According to BinaryNinja:
BinaryNinja sees the beginning of the function as 0x004061d1
. Disassembly will eventually fall to the basic block that contains the API call.
The basic block:
i'll triage this, maybe on monday or tuesday. unfortunately, we're at the whim of the underlying analysis engine, so unless there's a quick fix, we may just have to accept it.
yesterday, i noticed a bunch of FNs due to viv not finding functions, too.
getting a ghidra plugin working is pretty high on my priority list (especially adding py3 ;-) ), and i know @psifertex is actively working on BN. so, we'll soon have a pretty comprehensive set of backends from which you can pick your favorite.
Yup! Seeing this maybe I'll prioritize the backend as opposed to the UI though the true CLI version of capa will only work via a commercial headless license. Using capa as a library in the BN Python repl would still work in personal, but I'm still wrapping my head around the current capa architecture a bit.
RE: Py3 and Ghidra, those are mutually exclusive though, no? I think jython still has no python3 support.

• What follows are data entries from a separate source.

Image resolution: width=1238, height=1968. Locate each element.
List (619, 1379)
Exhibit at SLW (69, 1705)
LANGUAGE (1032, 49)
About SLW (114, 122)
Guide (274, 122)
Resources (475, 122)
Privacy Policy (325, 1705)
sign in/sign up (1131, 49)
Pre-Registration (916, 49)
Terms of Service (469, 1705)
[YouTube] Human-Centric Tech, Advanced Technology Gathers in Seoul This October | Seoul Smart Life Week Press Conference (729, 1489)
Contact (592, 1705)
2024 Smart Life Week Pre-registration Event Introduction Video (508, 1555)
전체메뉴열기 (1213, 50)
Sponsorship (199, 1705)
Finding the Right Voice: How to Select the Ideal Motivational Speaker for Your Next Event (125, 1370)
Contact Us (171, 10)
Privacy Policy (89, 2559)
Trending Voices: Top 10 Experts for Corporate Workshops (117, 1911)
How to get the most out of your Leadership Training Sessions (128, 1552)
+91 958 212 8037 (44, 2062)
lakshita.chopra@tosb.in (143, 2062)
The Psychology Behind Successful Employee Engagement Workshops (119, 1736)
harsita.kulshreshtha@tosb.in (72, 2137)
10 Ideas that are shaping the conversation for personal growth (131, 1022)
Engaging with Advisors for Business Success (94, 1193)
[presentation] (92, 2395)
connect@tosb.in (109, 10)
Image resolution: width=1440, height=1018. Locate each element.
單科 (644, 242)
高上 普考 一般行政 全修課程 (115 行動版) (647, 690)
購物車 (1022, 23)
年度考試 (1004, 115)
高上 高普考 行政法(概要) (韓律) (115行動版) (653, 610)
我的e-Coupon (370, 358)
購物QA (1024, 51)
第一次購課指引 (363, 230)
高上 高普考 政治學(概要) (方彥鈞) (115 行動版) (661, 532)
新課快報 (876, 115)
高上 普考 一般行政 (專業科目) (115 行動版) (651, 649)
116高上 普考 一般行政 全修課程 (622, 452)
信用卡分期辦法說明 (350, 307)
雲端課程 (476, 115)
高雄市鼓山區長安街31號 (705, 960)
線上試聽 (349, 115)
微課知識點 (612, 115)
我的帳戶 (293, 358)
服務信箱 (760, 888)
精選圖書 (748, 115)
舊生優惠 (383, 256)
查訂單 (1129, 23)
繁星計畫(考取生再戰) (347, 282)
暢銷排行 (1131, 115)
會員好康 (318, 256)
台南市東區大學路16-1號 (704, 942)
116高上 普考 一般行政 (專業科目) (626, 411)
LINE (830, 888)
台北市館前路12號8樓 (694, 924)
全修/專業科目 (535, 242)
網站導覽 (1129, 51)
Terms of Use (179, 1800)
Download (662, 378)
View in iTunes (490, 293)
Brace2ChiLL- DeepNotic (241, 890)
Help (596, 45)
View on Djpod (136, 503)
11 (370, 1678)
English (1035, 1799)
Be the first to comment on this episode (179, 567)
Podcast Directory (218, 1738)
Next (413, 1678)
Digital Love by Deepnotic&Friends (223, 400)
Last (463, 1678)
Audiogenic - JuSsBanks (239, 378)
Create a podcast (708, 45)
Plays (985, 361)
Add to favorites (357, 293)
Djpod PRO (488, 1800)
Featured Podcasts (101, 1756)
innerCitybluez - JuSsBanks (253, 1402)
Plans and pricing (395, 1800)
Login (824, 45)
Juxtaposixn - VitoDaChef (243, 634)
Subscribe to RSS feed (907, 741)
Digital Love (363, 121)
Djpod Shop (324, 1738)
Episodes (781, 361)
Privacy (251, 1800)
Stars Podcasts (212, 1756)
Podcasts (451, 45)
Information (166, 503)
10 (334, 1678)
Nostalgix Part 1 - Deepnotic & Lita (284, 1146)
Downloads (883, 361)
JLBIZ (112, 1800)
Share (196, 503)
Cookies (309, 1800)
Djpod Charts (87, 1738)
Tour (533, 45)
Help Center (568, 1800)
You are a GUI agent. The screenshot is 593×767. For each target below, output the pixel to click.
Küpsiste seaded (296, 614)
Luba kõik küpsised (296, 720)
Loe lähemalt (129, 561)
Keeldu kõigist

Thanks for the comments, looking forward to more analysis backends.
In Ghidra, Radare, and BinaryNinja the analysis level can be adjusted. Running aggressive function finders may result in some bad analysis, but it may also find functions that we not disassembled on the initial pass.
BinaryNinja does some neat stuff with opaque predicate removal and simplifying control flow in their lifting. If BN uses a lifted form of assembly, the only downside would be changes in mnemonics within signatures. (This is probably a topic for another thread)
Does vivisect support varying levels of analysis? If so, is this something that could be configured from Capa?
yeah, vivisect has a configurable set of analysis passes; however, i believe they're all enabled by default, so there's not a dial that we could turn further.
but, we could provide our own "aggressive function finder" when we initialize viv and maybe find more code. i think a function prologue scan would probably help, for instance.
in the sample originally provided by @re-fox, the function in question contains a good deal of anti-disassembly. for example:
(this is consistent with the ghdira screenshots above).
IDA is not able to tie the basic block back to a function, so I don't think the IDA Pro plugin would work either (we currently go, for each function: find capabilities
). i'm not sure how we'd want to handle this case.
originally, i did not read this issue close enough, and assumed viv was missing an obvious function pointer or something. but, that's not the case here.
Closing this as we cannot do much based on the analysis issues in various backends here.